A little more than a century ago, the Catholic parish of Kanesatake, a Mohawk community near the town of Oka, Quebec, was suffering the kind of devastation typical of what happened to Indigenous people in the 19th century. Livestock grazing, commercial clear-cutting, and the burning of forests for farming—activities by Canadians of European descent—had turned the area’s old-growth forest to desert. Mohawk roads and homes were buried by repeated sand avalanches.
What happened next wasn’t typical: From 1888 to 1920, the parish planted 100,000 trees under the guidance of their Sulpician Order priest, Father Joseph-Daniel Lefebvre, transforming the desert back into a magnificent forest. What happened in Oka changed the attitude of the Catholic Church concerning forest conservation—and eventually inspired reforestation efforts throughout the continent.

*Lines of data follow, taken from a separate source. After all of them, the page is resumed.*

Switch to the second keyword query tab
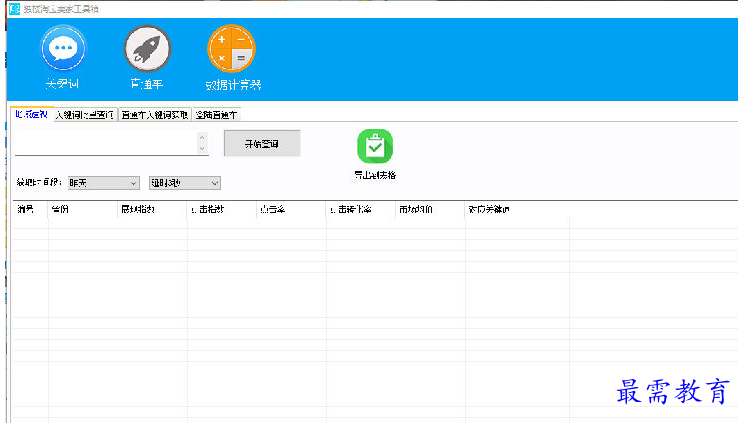Screen dimensions: 738x423 (x=85, y=114)
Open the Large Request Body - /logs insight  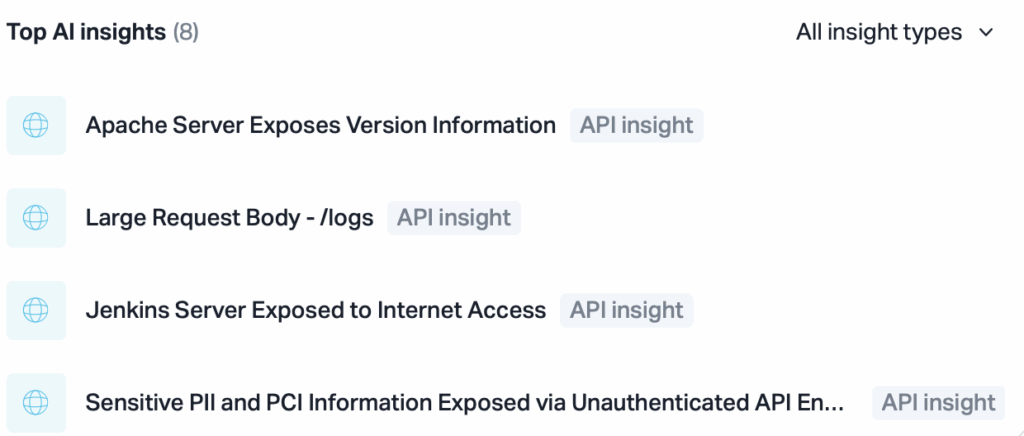pos(229,218)
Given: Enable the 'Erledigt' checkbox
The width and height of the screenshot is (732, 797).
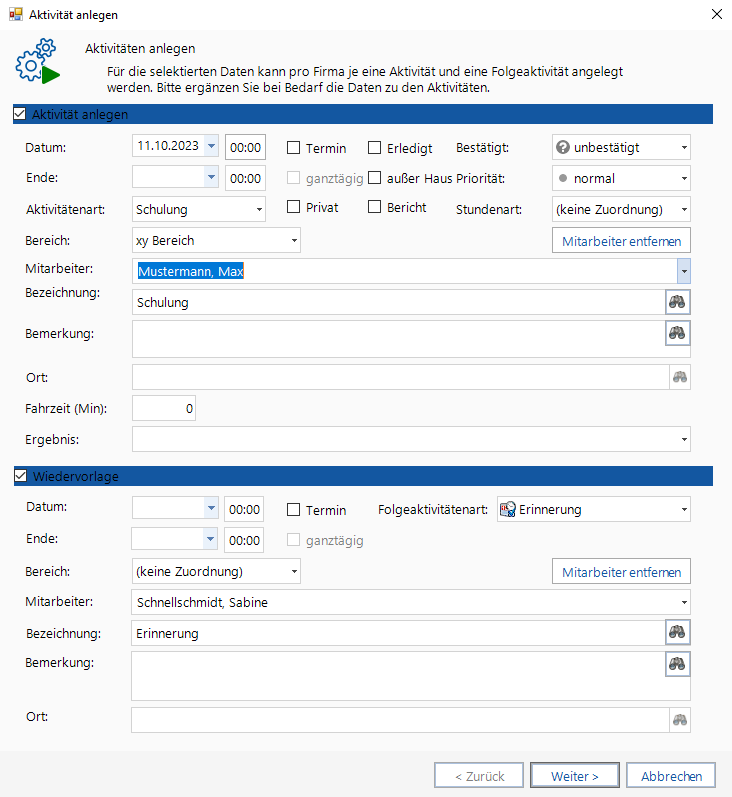Looking at the screenshot, I should 375,148.
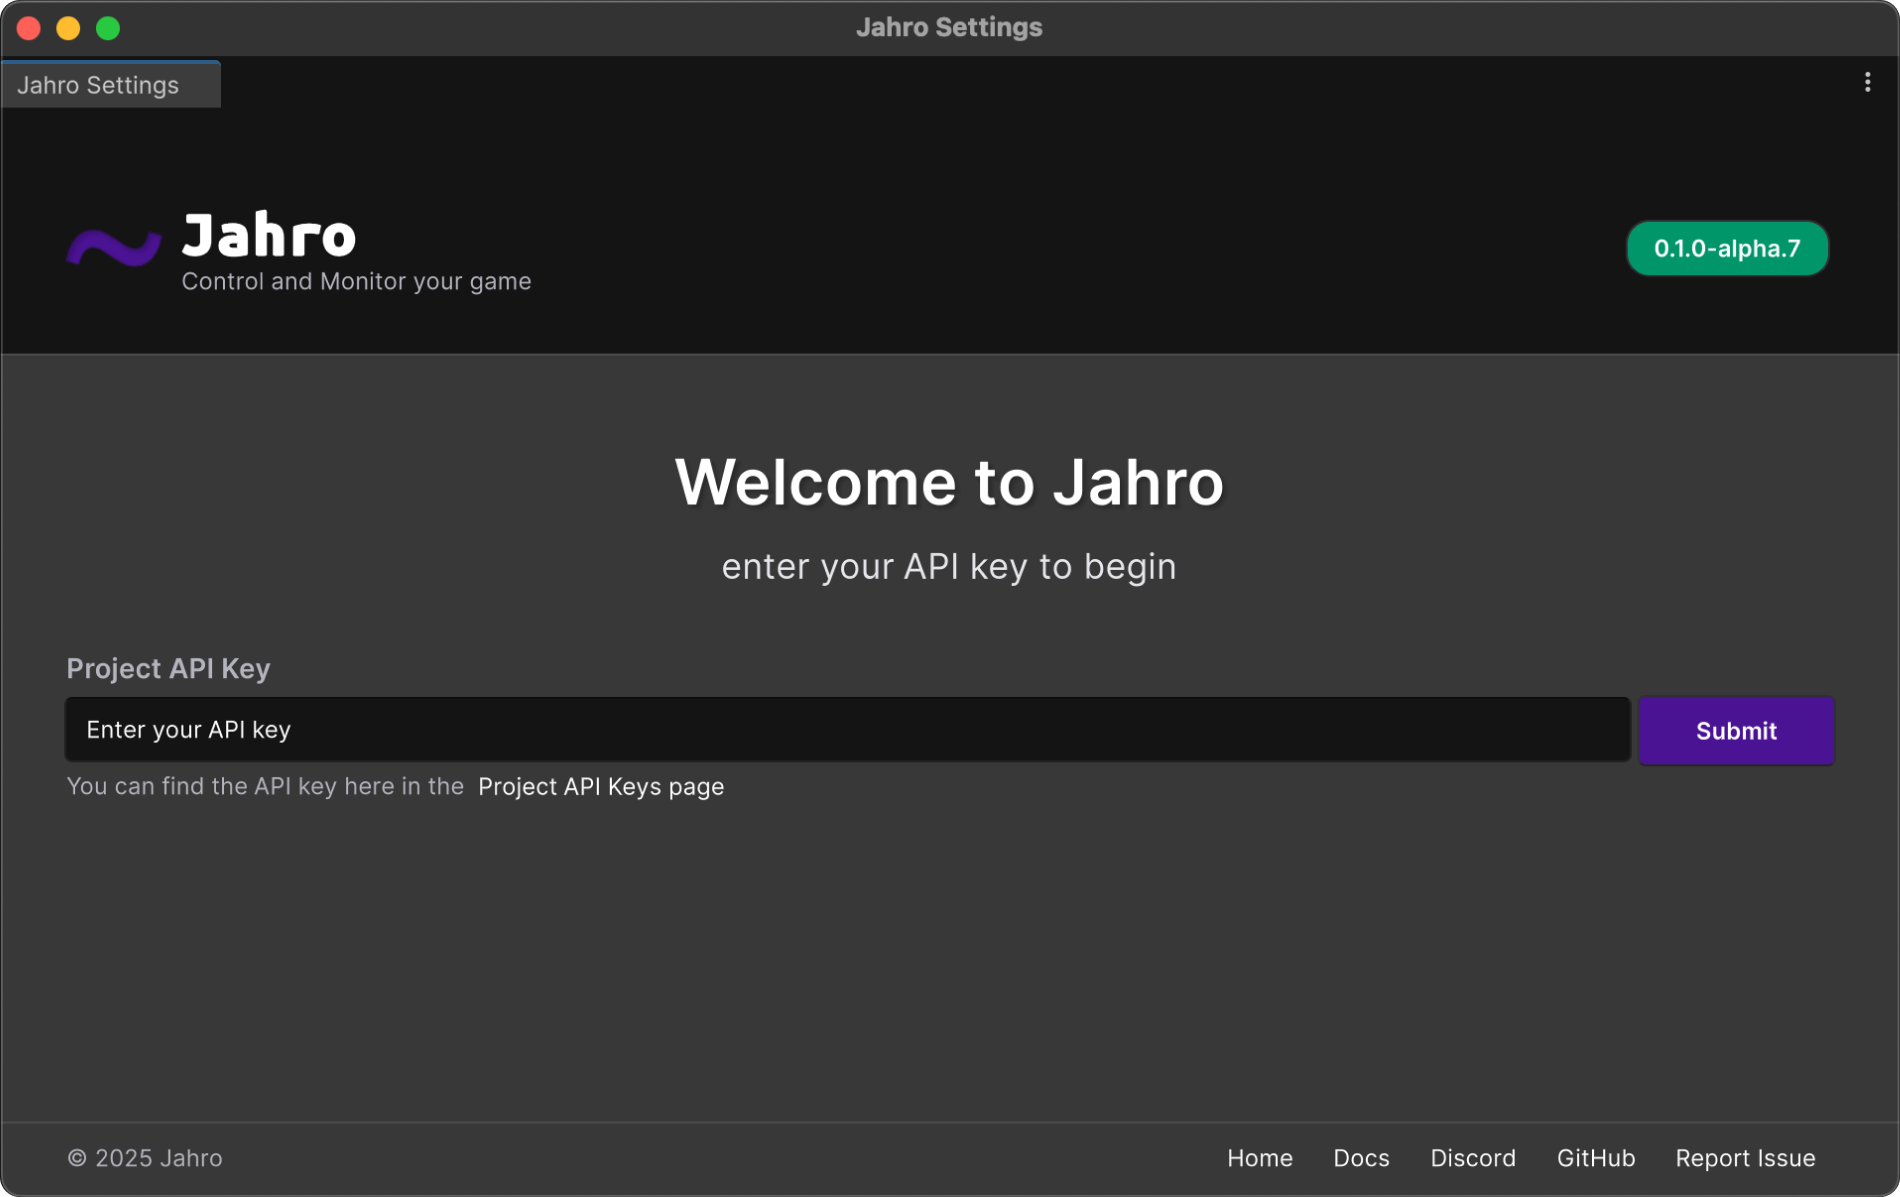Minimize the window with yellow button
1900x1197 pixels.
coord(68,28)
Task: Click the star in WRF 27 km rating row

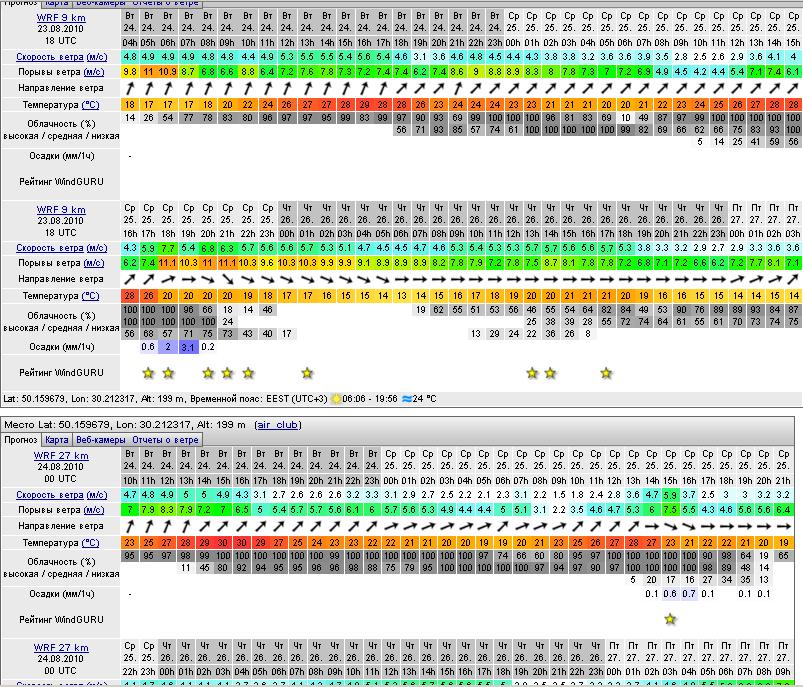Action: pyautogui.click(x=669, y=619)
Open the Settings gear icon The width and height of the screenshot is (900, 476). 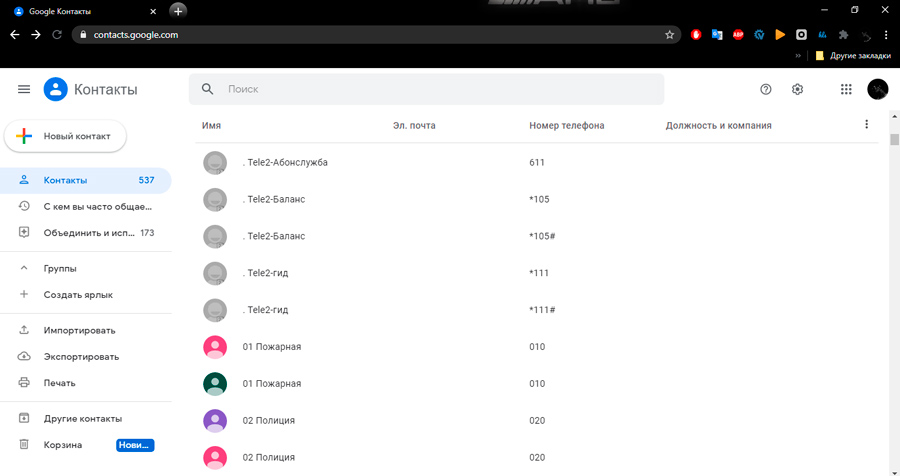[797, 89]
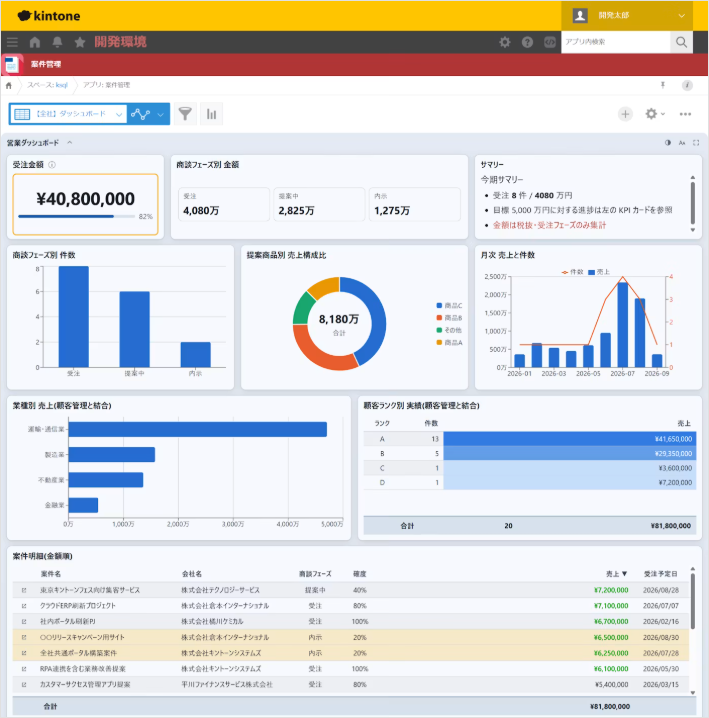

The activities of Euro-Canadians had caused desertification astonishingly quickly after they were permitted to live in the area in the mid-1800s. (The decision to allow them in had been made by the Sulpicians, a Paris-based order of Catholic priests officially known as the Society of Saint-Sulpice. The French government, and later the British, had granted the Sulpicians control of the area, first as trustee for Indigenous peoples and later as outright owner.) With the arrival of Euro-Canadian settlers, mature trees were cut down for timber or killed by forest fires; livestock ate the young tree seedlings, finishing off a dying forest.